Fatores que movem o preço no curto prazo
No curto prazo, o ouro tem reagido às notícias, e o câmbio (preço das moedas umas contra as outras) tem sido sensível a mudanças no risco geopolítico (risco ligado a guerras, sanções e tensões entre países). Com tensão mais alta, o Dólar americano costuma ganhar força; com tensão mais baixa, ele costuma perder força. No longo prazo, espera-se que um Dólar americano mais fraco e riscos estruturais (riscos de base, que não somem rápido) apoiem o ouro. Entre os fatores citados estão risco geopolítico, incerteza sobre políticas econômicas, possível fraqueza do Dólar, mudanças na ordem global (como alianças e peso de países no comércio) e demanda contínua de bancos centrais (compras de ouro para reservas). A oferta de minas deve subir um pouco em 2026–27, enquanto a reciclagem deve aumentar mais depois de uma reação fraca até agora. Preços altos reduzem a compra de joias e moedas, especialmente em mercados emergentes mais sensíveis a preço e, cada vez mais, também em mercados desenvolvidos. Vimos forte oscilação neste ano, com o ouro indo de um recorde perto de USD 5.450 em janeiro para uma mínima em torno de USD 4.405 no fim de março. A recuperação recente para a região de USD 4.800 sugere um período de consolidação (quando o preço anda de lado) depois de forte liquidação (venda grande e rápida).

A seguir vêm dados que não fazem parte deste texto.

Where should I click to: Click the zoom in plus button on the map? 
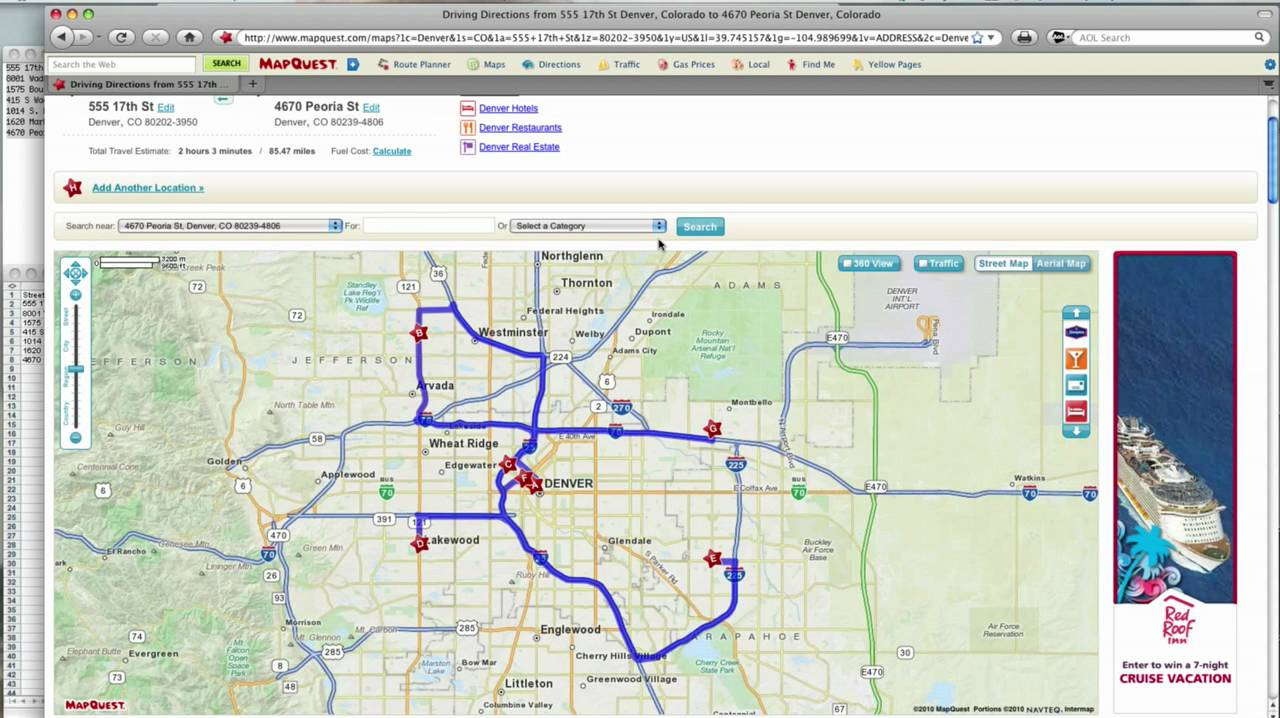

Esse movimento indica que traders devem ter cuidado com mudanças bruscas causadas por manchetes no curto prazo.Possíveis formas de operar
Nas próximas semanas, os preços devem seguir sensíveis a dados da economia dos EUA e a mudanças no risco geopolítico. O Índice do Dólar (medida da força do dólar contra uma cesta de moedas) tem ficado acima de 105, já que o CPI (Índice de Preços ao Consumidor, medida de inflação) de março mostrou inflação ainda alta em 3,1%, reduzindo a chance de cortes de juros pelo Fed no curto prazo. Nesse cenário, a alta do ouro pode ficar limitada por enquanto. Diante dessa incerteza, traders podem considerar estratégias que ganham com preço andando dentro de uma faixa (range), como vender opções de compra fora do dinheiro (out-of-the-money: quando o preço de exercício está acima do preço atual, então a opção ainda não “vale” no momento) contra uma posição comprada. Isso permite gerar renda com o prêmio (valor recebido pela venda da opção) enquanto se espera uma direção mais clara. A ideia é aproveitar a volatilidade elevada (variação rápida de preços) sem aumentar muito o risco de apostar em uma única direção. Mesmo assim, a visão de longo prazo segue positiva, com base em um possível enfraquecimento do Dólar e na forte demanda de bancos centrais. Isso continuou desde 2025, e dados recentes do 1º trimestre de 2026 confirmaram que bancos centrais adicionaram mais de 250 toneladas às reservas. Esse suporte estrutural cria um piso (região de suporte) mais firme para o mercado. Para buscar essa alta futura, traders podem considerar comprar opções de compra com vencimento mais longo, por exemplo, com vencimento no início de 2027. Isso dá exposição a uma possível alta mais à frente, puxada por uma mudança de política do Fed ou por novas tensões geopolíticas. Usar bull call spreads (estratégia com opções em que se compra uma call e se vende outra call com preço de exercício mais alto para reduzir o custo inicial) também pode ser uma forma eficiente de diminuir o custo dessa posição de alta no longo prazo.